Yazarlar Prens ve kurbağa

Prens ve kurbağa

19.07.2000 - 00:00 | Son Güncellenme:

Prens ve kurbağa

Prens ve kurbağa


       Ne demiş Mesut Yılmaz?
       Demiş ki "AB'ye giden yolda verilecek asıl mücadele kendi içimizde bu üyeliği istemeyenlere karşı olanıdır. Varlıklarını Türkiye'nin her anlamda içe kapanmasına bağlayanlar en tehlikeli grupdur. Türkiye'nin AB üyeliğini farklı nedenlerle istemeyen, farklı kulvarlardaki gruplar işbirliğine gidebilir....v.v....v.s..."
       Bunları okuyunca, acaba, diye düşündüm, benden alıntı mı yapmış? Zira 1991'den bu yana "istemezükçüler Koalisyonu" başlığı altında en az yirmi kere aynı şeyleri yazıp durdum. "Cumhuriyet"de, "Yeni Yüzyıl"da ve şimdi de "Milliyet"de... Laiklikle Şeriat arasındaki her kalıba girip her boyayla boyanan Mesut Yılmaz ansızın hidayete erdi!!! Masaldaki sihirbazın kurbağa şekline sokduğu prensi bilirsiniz. Mesut Yılmaz kendini prens zanneden bir kurbağadır. Ecevit şimdi bu zatı rica minnet "AB ile ilişkilerden sorumlu Başbakan Yardımcısı" olarak yanına aldı. "Deneyimlerinden yararlanacak" imiş!!! Allah aşkına, bu zatın tek, ama bir tek başarısını bilen var mı? Şimdi AB işlerine kim bakacak? İsmail Cem mi, Büyükelçi Volkan Vural mı, Mesut Yılmaz mı? Yani bu meseleyi mutlak çözümsüzlüğe itmek için özel bir tertib düşünseniz ancak bu kadar olur!
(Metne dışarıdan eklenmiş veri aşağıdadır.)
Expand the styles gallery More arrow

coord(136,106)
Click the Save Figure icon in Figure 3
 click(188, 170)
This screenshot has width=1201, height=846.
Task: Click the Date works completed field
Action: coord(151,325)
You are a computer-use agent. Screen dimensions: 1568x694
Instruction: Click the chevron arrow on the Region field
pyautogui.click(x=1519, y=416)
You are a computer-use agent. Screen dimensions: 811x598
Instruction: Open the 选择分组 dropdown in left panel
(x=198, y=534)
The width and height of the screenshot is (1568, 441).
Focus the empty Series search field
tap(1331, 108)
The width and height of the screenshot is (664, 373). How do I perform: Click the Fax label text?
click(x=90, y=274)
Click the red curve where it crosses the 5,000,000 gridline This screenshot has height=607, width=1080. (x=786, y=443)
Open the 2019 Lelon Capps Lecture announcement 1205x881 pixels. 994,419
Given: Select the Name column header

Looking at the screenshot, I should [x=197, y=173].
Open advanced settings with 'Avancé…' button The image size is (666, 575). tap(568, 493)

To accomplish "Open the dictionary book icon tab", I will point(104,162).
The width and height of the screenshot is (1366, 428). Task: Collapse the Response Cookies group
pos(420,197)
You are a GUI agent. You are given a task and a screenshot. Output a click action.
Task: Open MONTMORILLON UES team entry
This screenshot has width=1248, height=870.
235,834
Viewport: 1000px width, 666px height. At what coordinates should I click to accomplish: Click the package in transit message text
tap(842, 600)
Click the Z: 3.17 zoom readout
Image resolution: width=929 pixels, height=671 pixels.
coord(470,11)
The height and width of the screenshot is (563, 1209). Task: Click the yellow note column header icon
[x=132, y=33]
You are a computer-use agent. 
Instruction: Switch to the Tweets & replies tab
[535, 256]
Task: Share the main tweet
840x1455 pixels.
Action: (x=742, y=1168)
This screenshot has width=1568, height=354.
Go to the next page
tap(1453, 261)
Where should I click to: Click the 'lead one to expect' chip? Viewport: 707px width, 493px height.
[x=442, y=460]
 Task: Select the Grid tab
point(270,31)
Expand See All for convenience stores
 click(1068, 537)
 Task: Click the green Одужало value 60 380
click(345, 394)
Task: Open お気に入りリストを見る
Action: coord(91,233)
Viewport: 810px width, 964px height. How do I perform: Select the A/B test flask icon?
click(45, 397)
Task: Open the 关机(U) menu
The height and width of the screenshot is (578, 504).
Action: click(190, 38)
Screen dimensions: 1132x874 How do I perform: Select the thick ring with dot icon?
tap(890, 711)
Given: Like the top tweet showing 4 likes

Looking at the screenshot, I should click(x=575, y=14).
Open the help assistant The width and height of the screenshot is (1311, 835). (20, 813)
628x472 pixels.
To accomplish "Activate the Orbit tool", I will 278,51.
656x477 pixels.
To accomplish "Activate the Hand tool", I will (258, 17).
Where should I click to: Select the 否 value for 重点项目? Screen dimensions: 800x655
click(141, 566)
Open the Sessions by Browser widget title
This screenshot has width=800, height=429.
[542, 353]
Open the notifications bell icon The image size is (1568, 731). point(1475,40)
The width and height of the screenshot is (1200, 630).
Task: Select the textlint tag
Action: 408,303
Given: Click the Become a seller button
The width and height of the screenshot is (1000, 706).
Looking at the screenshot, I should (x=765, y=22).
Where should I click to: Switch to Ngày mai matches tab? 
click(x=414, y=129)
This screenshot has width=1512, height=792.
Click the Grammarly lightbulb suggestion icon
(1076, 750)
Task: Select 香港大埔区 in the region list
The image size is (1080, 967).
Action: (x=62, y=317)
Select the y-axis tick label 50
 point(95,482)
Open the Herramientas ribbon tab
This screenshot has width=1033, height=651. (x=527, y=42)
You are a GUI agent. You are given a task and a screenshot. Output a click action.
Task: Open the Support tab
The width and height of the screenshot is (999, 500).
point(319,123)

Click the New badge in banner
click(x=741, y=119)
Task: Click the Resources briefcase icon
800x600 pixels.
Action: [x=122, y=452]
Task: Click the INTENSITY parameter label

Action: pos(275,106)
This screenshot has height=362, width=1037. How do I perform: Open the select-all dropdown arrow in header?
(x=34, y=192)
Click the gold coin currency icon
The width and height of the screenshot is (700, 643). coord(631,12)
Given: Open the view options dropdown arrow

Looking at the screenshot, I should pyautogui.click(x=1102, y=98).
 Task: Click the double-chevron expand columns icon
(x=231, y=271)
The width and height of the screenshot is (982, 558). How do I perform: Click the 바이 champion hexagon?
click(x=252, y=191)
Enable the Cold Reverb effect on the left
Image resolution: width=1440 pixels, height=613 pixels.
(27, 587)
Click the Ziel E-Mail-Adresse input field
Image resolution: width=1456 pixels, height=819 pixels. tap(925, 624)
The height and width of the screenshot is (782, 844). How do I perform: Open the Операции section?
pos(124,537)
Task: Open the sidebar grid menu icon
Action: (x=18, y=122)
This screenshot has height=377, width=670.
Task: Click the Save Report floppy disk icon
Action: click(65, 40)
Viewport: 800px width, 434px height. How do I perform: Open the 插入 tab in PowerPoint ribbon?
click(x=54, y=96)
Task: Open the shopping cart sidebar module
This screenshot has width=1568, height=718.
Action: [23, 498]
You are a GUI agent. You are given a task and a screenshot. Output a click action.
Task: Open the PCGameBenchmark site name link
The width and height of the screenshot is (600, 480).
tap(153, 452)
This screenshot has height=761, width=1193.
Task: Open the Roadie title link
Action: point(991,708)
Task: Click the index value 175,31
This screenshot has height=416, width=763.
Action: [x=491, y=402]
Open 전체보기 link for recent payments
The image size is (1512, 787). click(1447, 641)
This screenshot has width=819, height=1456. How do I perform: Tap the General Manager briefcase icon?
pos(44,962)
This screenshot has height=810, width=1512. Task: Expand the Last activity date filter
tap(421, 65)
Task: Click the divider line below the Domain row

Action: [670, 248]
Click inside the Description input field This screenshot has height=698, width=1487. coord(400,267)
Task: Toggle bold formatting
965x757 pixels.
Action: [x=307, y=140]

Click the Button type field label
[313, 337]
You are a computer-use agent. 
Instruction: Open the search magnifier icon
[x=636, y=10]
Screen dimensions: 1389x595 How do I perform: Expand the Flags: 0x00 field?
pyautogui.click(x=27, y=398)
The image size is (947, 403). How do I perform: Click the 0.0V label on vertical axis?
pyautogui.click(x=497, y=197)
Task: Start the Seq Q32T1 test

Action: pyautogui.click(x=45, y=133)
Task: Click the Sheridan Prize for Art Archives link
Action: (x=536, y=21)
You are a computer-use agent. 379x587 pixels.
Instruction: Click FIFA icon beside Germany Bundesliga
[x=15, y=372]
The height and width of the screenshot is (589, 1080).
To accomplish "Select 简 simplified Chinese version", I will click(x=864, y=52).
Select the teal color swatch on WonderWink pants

Ama Mesut Yılmaz zaten "İstemezükçüler"in önde gideni değil mi? İki kere başbakanlık, iki kere dışişleri bakanlığı etdi de insan hakları ve demokratikleşme konusunda hangi adımı atdı? Yaşar Kemal'i, 312'den mahkum olurken kızgın kestane gibi elinden yere düşürüveren kendisi değil miydi? İkinci başbakanlığı sırası devrin Almanya Başbakanı Helmut Kohl ve Dışişleri Bakanı Klaus Kinkel ile bir tek iskele meydanında yumruklaşmadığı kalan bu zatın ihale takibciliği dışında uzmanı olduğu bir saha var mı?
       Bu arada "Dalgın Bakışlı Başbakanımız" Sn. Ecevit'e de bazı sorularım olacak:
       Helsinki'de itiş kakış "aday" olduk da öbür "Onikiler" ile niçin aynı hizaya girmedik? Biz "Kopenhag Kriterleri"ni (farz - ı muhal) gerçekleştirsek o zaman müzakereler başlayacak mı yoksa elimize yeni bir (Modern Türkçe (!) ile) "shopping list" daha tutuşdurup "Bunları da halledin, öyle gelin!" mi diyecekler?
       Ali Bozer'in "Avrupa İşlerinden Sorumlu Bakan" olduğu 1989/90/91'lerde tam 22 tane (yazı ile: YİRMİ İKİ!!!) "uyum komisyonu" kurulmuşdu. O komisyonlara ne oldu? Tibet'de mi toplanıyorlar? Yok lağvedildilirse kim etdi? Hangi gerekçeyle etdi?
       Helsinki'de ağzımıza "adaylık balı" çalındığı zaman bu işi "dört ayda" bağlayacağımızı söylüyordunuz. Aradan yedi ay geçdi, ne yapdınız?
       Polonya Dışişleri Bakanı daha bir hafta önce daha "186 yasa"nın değiştirilmesi gerekdiğini söyledi. Son hızla çalışdıkları halde!!! Bizim acaba kaç yasamızın değişmesi gerekiyor? 586? 1786? 36?...
       Şu bizim Babıali'nin gündemine bakınız:
       Bilmemne Manço aşk sarhoşuymuş, yok Bilmemkim Semra Özal'ın külotu önünde esas duruşa geçermiş, Filanca kenarın dilberi falanca haltı yemiş!!!
       Bazen kendimi öyle yalnız hissediyorum ki... Ama bitmedi!!!